Summer 2021 Update and Reflection
I have three recent publications to share, all of which have me reflecting on my past few years of work.
Our climate change refugia conservation paper was published in mid-July. We started working on this paper during the full-blown pandemic uncertainty mode of April 2020. I’ve never written a paper with so many coauthors, and it was an honor to learn from this collection of scientists. All told, I only spent a handful of months at UMass for my climate change refugia postdoc, but the experience left a deep and lasting impression that influenced how I think about science, natural resource management, and social justice. Being able to work on climate change adaptation during the pandemic sustained my spirit and inspired me out of bed every morning with a sense of purpose during a transition-filled inflection point in my life (pandemic aside). It also left me with a profound sense of respect and appreciation for giant sequoia, Pacific fisher, late season snowpack, Sierran meadows I’ve never set foot in, and alpine plants that I may never get to see. While at UMass, I also got to collaborate with my colleagues on Ten Simple Rules for Productive Lab Meetings (as you might guess, our lab meetings were another enriching and edifying component of my brief time there).

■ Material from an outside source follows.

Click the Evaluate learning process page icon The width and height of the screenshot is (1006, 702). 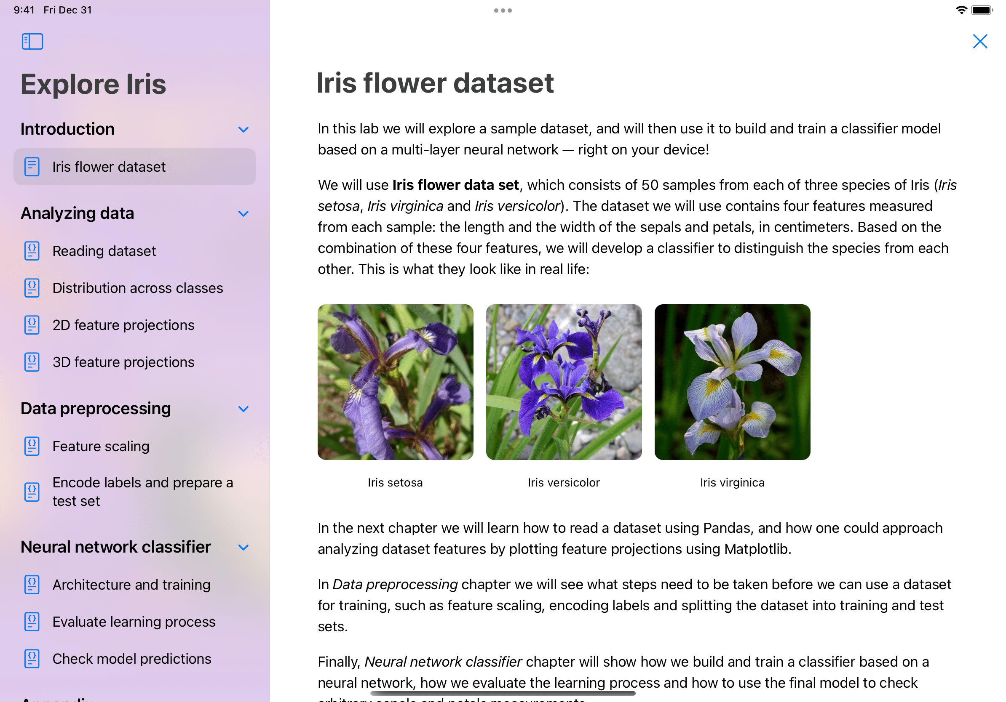[x=32, y=621]
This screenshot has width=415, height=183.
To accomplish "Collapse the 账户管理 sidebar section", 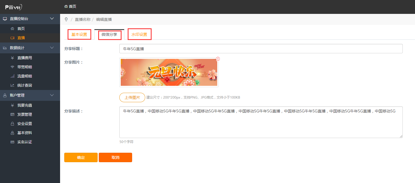I will pos(52,95).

The last paper documents work I did as a PhD student and postdoc with the Vermont Cooperative Fish and Wildlife Research Unit, and has been years in the making: Remote ecological monitoring with Smartphones and Tasker. Building smartphones and using them as autonomous scientific data collection units was one of the trickiest parts of my early PhD work. For something that took up so much time and cognitive load, this merited only a scant few sentences in my doctoral dissertation and accompanying publications. It’s so rewarding that we now have an official record of our hardware efforts to share.

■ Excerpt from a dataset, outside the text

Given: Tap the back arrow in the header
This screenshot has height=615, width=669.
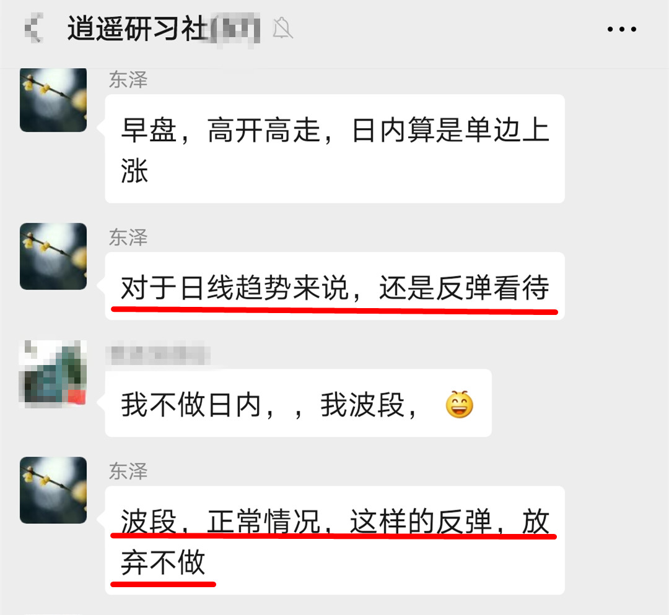Looking at the screenshot, I should click(x=33, y=28).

I’ll indulge in some nostalgia and highlight one of my favorite lines from this paper: “In preliminary testing, baking smartphones in a conventional oven yielded the insight that the devices consistently shut off when the internal temperature exceeded approximately 68°C.”

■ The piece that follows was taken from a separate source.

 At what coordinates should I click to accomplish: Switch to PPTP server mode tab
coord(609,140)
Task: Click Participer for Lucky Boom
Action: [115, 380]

This sentence takes me back to humid Vermont summer days in 2015 when I was working with border collie-level focus to prepare our smartphones for a fall deployment in the Sonoran Desert. By that point in the project, I was frustrated figuring out the nuances of the phones – SO tired of trying to get them to cooperate and behave as something autonomous rather than as an item that expects to interact with a human hand every day, sick of my own mistakes (like the time I did a meticulous soldering job on all of my TRRS cables only to realize I had connected the wrong wires and rendered the day’s efforts entirely worthless), tired of all the equipment taking up precious space in my tiny bedroom, and constantly questioning whether I was really cut out for such a technical PhD. By that point in the project, my relationship with those phones had a clear analog to Gollum’s relationship with the ring. Baking them in an oven felt like an act of defiance and left me strangely giddy (although unlike throwing the ring back into the molten fires of Mount Doom, baking the phones yielded important information about their putative capacity in the desert heat, and helped us realize we’d need to incorporate a firmware modification for boot on power).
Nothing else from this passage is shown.